Mechanistic modeling of sylvatic arboviruses in Senegal

Many arthropod-borne viruses (arboviruses) occur in two distinct transmission cycles: transmission among non-human hosts by mosquitoes (termed the sylvatic cycle) and transmission among humans by mosquitoes in villages and cities (termed the human cycle). These viruses transmitted predominantly via a sylvatic cycle may nonetheless cause considerable morbidity and mortality to humans living or working in proximity to primate populations. Further, sylvatic cycles represent virus reservoirs that will support transmission even if transmission among human populations were eliminated.

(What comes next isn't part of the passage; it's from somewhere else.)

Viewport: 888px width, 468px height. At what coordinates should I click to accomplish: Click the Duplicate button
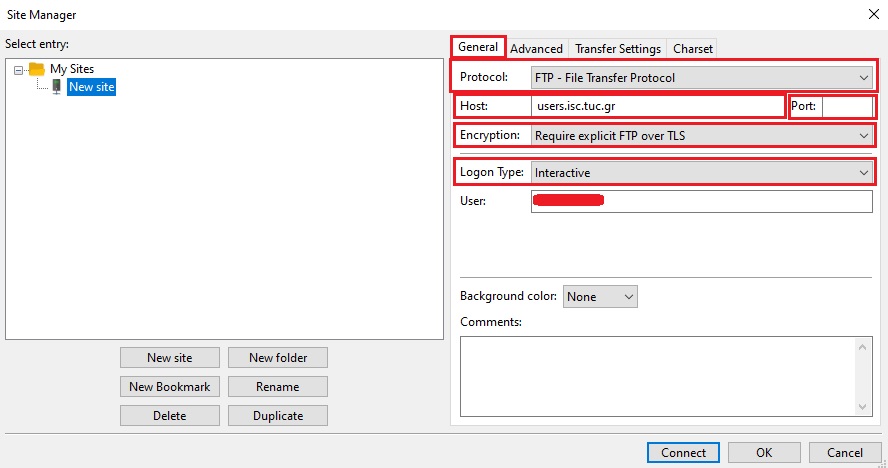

Using a uniquely rich ecological dataset from the Institute Pastur de Dakar, Senegal, this thesis quantifies patterns observed in dengue fever virus, yellow fever virus, chikungunya virus, and zika virus isolates over the past 50 years and attempts to explain these patterns through mechanistic models. We find non-human primate demographics may determine the periodicity of isolations observed in Senegal, and that mosquito biting on more than one species may act to synchronize isolations across hosts and vectors. To refine mechanistic models of dengue transmission, we perform a systematic review and pooled analysis to quantify the time from inoculation to viremia and duration of viremia for dengue fever virus in flavivirus naive non-human primates and identify associations between these and several primate characteristics while adjusting for study heterogeneity. Finally, we explore periodicities of all four viruses and mosquito capture abundances of three key mosquito species and find ecological associations between virus isolation, mosquito abundance, and climactic variables. This thesis is a springboard to launch further explorations of the sylvatic cycle of arboviruses in Senegal and, indeed, across the globe.